(Records provided Opens)

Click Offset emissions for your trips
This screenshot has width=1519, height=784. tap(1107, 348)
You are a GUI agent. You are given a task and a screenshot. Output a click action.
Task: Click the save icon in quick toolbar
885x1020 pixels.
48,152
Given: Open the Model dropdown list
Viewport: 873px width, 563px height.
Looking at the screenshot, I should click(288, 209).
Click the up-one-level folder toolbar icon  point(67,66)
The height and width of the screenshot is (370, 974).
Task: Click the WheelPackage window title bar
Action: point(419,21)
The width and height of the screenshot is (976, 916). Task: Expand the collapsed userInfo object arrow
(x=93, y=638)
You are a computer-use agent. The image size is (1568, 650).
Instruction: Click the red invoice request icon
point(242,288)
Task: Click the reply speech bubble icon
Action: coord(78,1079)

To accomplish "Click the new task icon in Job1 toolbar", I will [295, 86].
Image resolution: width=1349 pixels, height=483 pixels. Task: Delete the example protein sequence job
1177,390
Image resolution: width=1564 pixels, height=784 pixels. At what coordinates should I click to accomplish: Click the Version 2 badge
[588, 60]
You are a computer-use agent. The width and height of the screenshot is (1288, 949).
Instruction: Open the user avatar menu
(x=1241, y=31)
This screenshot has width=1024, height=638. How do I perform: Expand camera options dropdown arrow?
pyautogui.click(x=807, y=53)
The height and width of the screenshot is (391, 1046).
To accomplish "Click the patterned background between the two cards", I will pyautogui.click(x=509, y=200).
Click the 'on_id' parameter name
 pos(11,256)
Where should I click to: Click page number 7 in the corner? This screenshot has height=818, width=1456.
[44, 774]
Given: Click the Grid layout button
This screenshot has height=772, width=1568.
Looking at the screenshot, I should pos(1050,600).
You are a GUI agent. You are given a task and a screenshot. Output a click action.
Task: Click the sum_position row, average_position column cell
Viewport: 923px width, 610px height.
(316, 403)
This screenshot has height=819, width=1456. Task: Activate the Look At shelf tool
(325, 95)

(Records provided Closes)

--- Work required ---
Write out again, exactly, the line containing "You are a computer-use agent. The image" and every later line of the records. Omit the rest.

--- Result ---
You are a computer-use agent. The image size is (1568, 650).
Instruction: Click the red invoice request icon
point(242,288)
Task: Click the reply speech bubble icon
Action: coord(78,1079)

To accomplish "Click the new task icon in Job1 toolbar", I will [295, 86].
Image resolution: width=1349 pixels, height=483 pixels. Task: Delete the example protein sequence job
1177,390
Image resolution: width=1564 pixels, height=784 pixels. At what coordinates should I click to accomplish: Click the Version 2 badge
[588, 60]
You are a computer-use agent. The width and height of the screenshot is (1288, 949).
Instruction: Open the user avatar menu
(x=1241, y=31)
This screenshot has width=1024, height=638. How do I perform: Expand camera options dropdown arrow?
pyautogui.click(x=807, y=53)
The height and width of the screenshot is (391, 1046).
To accomplish "Click the patterned background between the two cards", I will pyautogui.click(x=509, y=200).
Click the 'on_id' parameter name
 pos(11,256)
Where should I click to: Click page number 7 in the corner? This screenshot has height=818, width=1456.
[44, 774]
Given: Click the Grid layout button
This screenshot has height=772, width=1568.
Looking at the screenshot, I should pos(1050,600).
You are a GUI agent. You are given a task and a screenshot. Output a click action.
Task: Click the sum_position row, average_position column cell
Viewport: 923px width, 610px height.
(316, 403)
This screenshot has height=819, width=1456. Task: Activate the Look At shelf tool
(325, 95)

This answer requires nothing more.